Jimmy Burns hat auf beiden Seiten des Atlantik recherchiert und fand Zugang zum engsten Kreis um El Pelusa (Zottelkopf), wie Maradona genannt wurde. Nicht jeder war bereit auszusagen. Auch nicht Ossie Ardiles, argentinischer Auswahlspieler und Weltmeister 1978: Ich glaube, Sie werden einige Wahrheiten über Diego ausgraben, und die Wahrheit ist schmerzhaft. Doch die wichtigsten Personen gaben Auskunft. Dem Autor ist es gelungen, eine Biographie vorzulegen, die kaum weiße Flecken enthält und so interessant und lebendig geschrieben ist, daß die Lektüre nicht nur dem Fußballanhänger empfohlen werden kann. Die Beziehungen zu seinen Trainern - Menotti und Carlos Bilardo als die wichtigsten seien genannt - und unausbleibliche Konflikte mit ihnen geben einen Einblick hinter die Kulissen, der nicht häufig gewährt wird. Der Filz, die Korruption, politische Konstellationen (Militärdiktatur, Falklandkrieg) und deren Einfluß auf den Sport, die Suche und die Sucht, im Dunstkreis des Stars ohne Skrupel nach dem Schatz zu greifen, beleuchten die Hintergründe des Berufssports der Gegenwart und können bestehende Vorbehalte nur vertiefen.

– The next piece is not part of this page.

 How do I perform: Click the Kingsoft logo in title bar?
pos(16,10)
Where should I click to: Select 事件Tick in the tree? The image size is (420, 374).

Auch der Autor hat neue Erfahrungen gewonnen: Ich hatte ihn lieben und hassen gelernt. Im Verlauf meiner Recherchen für das Buch hatte ich den Zauber für sein Spiel empfunden sowie die Unzulänglichkeiten seiner Persönlichkeit ergründet. Nach dieser Erfahrung hatte ich das Gefühl, daß meine Einstellung zur Welt des Fußballs nie wieder so sein würde wie davor. Mir wurden die Faszination und die Grenzen des Spiels verständlich, und ich bekam eine neue Einsicht in die politischen und kommerziellen Zwänge, durch die es verzerrt wird. Ich würde in Zukunft vorsichtiger neben jenen schreiten, für die Fußball zur Besessenheit wurde.